Hans Tribolet, Ende der 1970er Jahre evaluierte die Gornergrat Bahn die Beschaffung von zwei neuen Triebwagen. Was waren die Anforderungen?
Hans Tribolet: «Zum Ersatz der alten 2-achsigen Lokomotiven, welche seit der Eröffnung der Gornergrat Bahn 1898 im Einsatz waren, suchten wir ein Universalfahrzeug. Es sollte drei Grundanforderungen erfüllen: 1. Im Schneeschleuderdienst sollte es bei unterschiedlichen Fahrgeschwindigkeiten leistungsfähiger und besser regulierbar sein. 2. Im Güterverkehr sollte es Abläufe rascher und sicherer abwickeln können. 3. Es sollte bei Bedarf den Personenverkehr unterstützen können.»
Gab es technische Herausforderungen, die Sie lösen mussten?
Hans Tribolet: «Wir konzipierten den Triebwagen so, dass ein unabhängiger Steuerwagen erstmals automatisch und ohne Eingriff durch Rangierpersonal angekoppelt werden konnte.
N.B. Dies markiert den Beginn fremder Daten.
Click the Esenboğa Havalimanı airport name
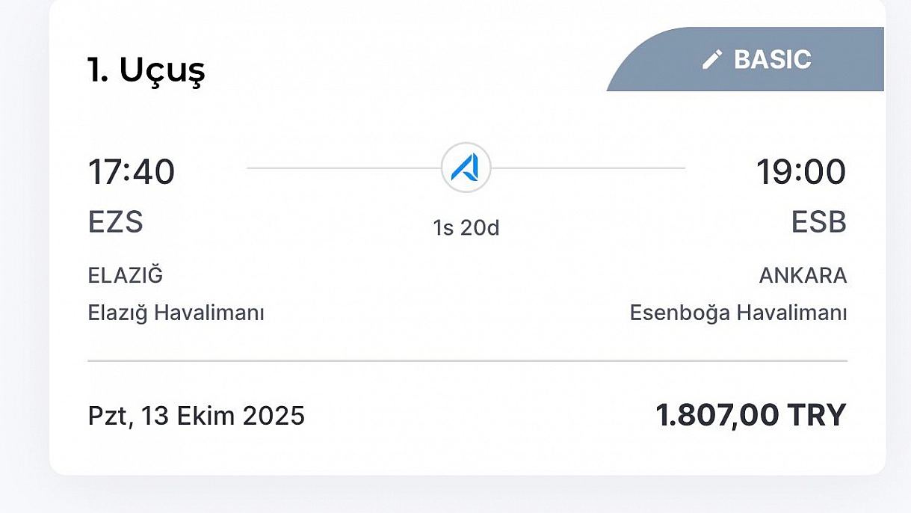 point(738,313)
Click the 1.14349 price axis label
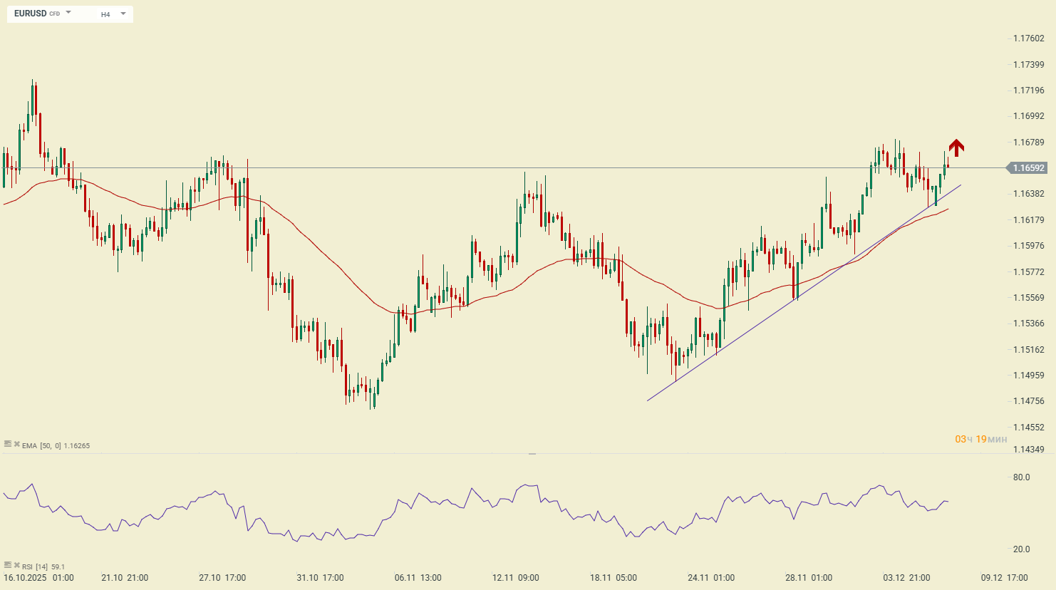This screenshot has height=590, width=1056. (1028, 449)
Um diese Anforderungen zu erfüllen waren zusätzliche und neue technischen Ausrüstungen notwendig.
Was ist die Lebensdauer der Fahrzeuge?
Hans Tribolet: «Die Fahrzeuge sind schon über 40 Jahre zuverlässig im Einsatz. Sie werden sicher noch viele Jahre der Bahn gute Dienste erweisen. Grundsätzlich gibt es keine bei einem guten und regelmässigen Unterhalt kaum ein Lebensende.
Verbinden Sie spezielle Erinnerungen mit den neuen Triebwagen?
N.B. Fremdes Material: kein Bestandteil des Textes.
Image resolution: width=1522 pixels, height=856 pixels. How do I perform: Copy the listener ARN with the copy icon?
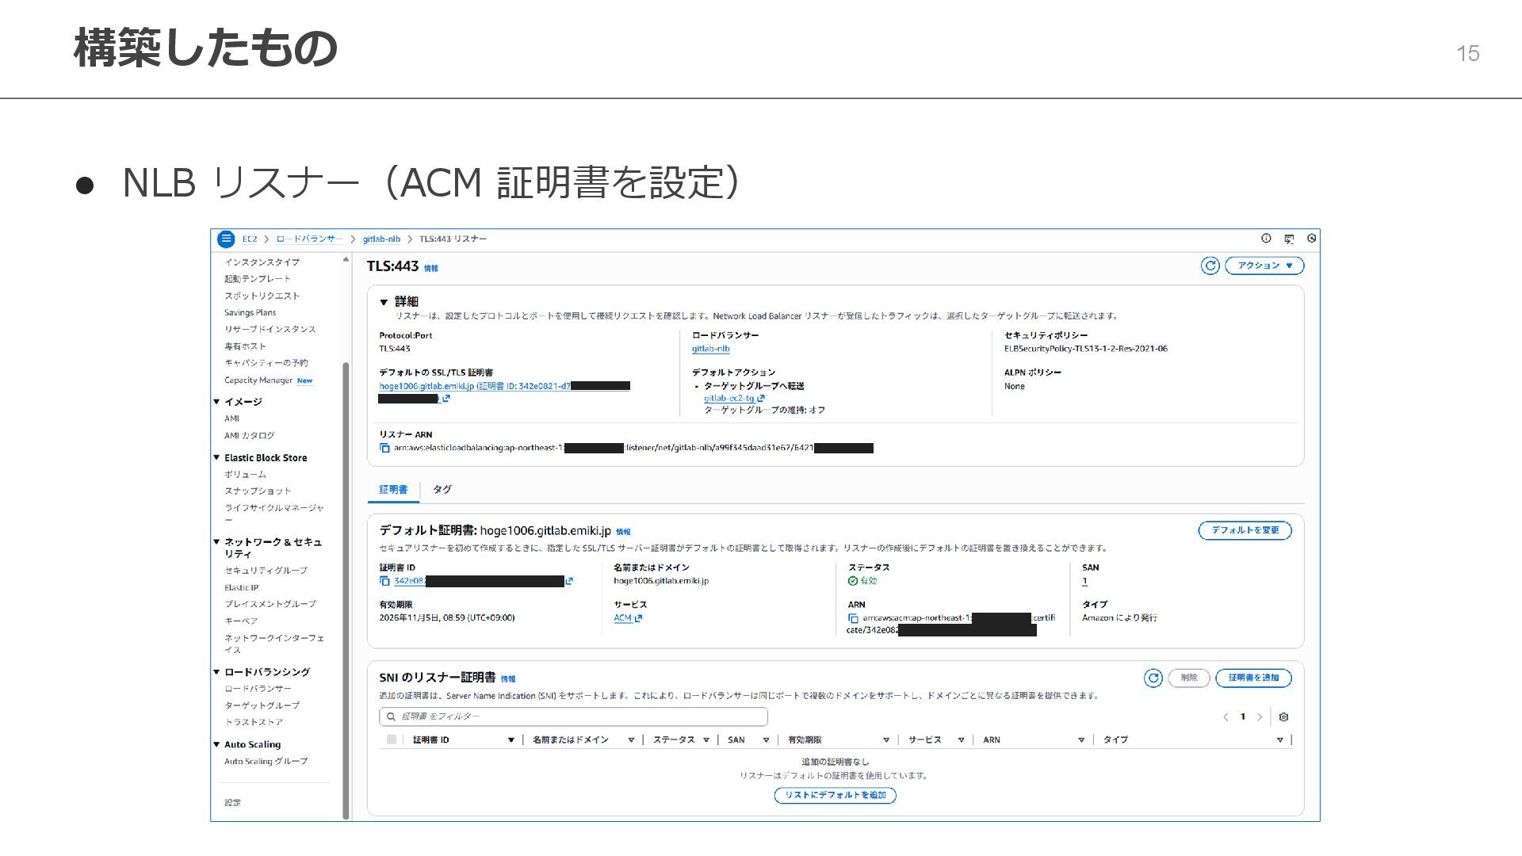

Hans Tribolet: Ja, da habe ich viele sehr positive Erinnerungen. Ich musste in meiner Funktion immer wieder Fahrten mit der Schneeschleuder begleiten. Die Kraft dieser Maschinen und die Einsätze am frühen Morgen haben mich immer sehr beeindruckt. Speziell im Gedächtnis geblieben sind mir auch die Einsätze, bei denen wir die komfortablen Pullman-Salonwagen der Rhätischen Bahn auf den Gornergrat gestossen haben. Die nostalgischen Fahrten starteten in St. Moritz und führten via der Glacier-Express-Strecke nach Zermatt, ein Höhepunkt war den die Fahrt auf den Gornergrat. Die Fahrten gibt es übrigens noch heute. Ein schönes Angebot der Bahn waren damals auch die Open-Air-Fahrten. Im offenen Wagen konnte ich die Aussicht besonders gut geniessen, den Wind spüren und im Wald den Arvenduft riechen.
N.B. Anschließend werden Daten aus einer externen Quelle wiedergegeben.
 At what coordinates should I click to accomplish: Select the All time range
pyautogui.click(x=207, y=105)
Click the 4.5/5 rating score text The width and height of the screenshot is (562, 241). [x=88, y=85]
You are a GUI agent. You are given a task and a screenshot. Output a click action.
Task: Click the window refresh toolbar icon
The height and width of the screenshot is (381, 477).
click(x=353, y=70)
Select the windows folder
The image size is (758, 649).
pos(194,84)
Welche Bedeutung hatte die Anschaffung für die Gornergrat Bahn?
Hans Tribolet: Die Flexibilität der Bahn konnte mit den neuen multifunktionalen Fahrzeugen deutlich erhöht werden. Im Güterverkehr konnten wir grössere Lasten transportieren und der Schneeschleuder-Betrieb wurde effizienter. Wichtig war auch, dass wir den Personenverkehr, der ja immer auch wetterabhängig war, bei grosser Nachfrage verstärken konnten.
Zum Hintergrund
Ab 1947 ersetzten Leichtmetalltriebwagen die ersten Lokomotiven der Gornergrat Bahn. Die alten Loks wurden daraufhin vorwiegend für Einsätze im Güterverkehr und im Winterdienst eingesetzt. Per Ende der 1970er Jahre waren sie auch diesen Einsatzzweck nicht mehr gewachsen und mussten ersetzt werden.
1981 nahm die Gornergrat Bahn zwei neue Triebwagen (3061/3062) mit den Steuerwagen (3071/3072) in Betrieb.
Hans Tribolet startete seine Laufbahn bei der Brig-Visp-Zermatt Bahn und der Gornergrat Bahn 1970 als Maschineningenieur. Später ernannte ihn die Bahn zum Leiter Rollmaterial und Traktion und Mitglied der Geschäftsleitung. Die Beschaffung der Triebwagen für die Gornergrat Bahn war eines seiner zahlreichen Projekte. Ende Mai 2003 ging Tribolet in Pension.